## [Requirement]
Which lines of the data below include the string "Meetings"? Return each of them.

★ ★ ★

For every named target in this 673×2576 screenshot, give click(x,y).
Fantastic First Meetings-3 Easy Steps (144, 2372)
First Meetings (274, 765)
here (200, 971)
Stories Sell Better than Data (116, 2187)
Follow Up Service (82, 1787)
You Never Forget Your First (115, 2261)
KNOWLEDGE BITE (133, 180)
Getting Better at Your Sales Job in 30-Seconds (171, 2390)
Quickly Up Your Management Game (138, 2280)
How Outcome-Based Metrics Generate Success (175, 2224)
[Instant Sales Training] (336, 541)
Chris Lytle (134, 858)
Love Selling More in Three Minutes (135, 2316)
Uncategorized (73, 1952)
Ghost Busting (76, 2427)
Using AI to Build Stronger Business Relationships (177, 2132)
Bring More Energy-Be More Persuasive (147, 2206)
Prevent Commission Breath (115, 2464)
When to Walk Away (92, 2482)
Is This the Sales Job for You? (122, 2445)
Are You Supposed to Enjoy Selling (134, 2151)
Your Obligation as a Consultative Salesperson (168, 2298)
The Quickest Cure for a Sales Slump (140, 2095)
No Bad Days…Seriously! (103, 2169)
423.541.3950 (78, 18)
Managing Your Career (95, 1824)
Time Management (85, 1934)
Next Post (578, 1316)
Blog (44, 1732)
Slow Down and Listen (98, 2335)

★ ★ ★

## [Reply to the exercise]
Fantastic First Meetings-3 Easy Steps (144, 2372)
First Meetings (274, 765)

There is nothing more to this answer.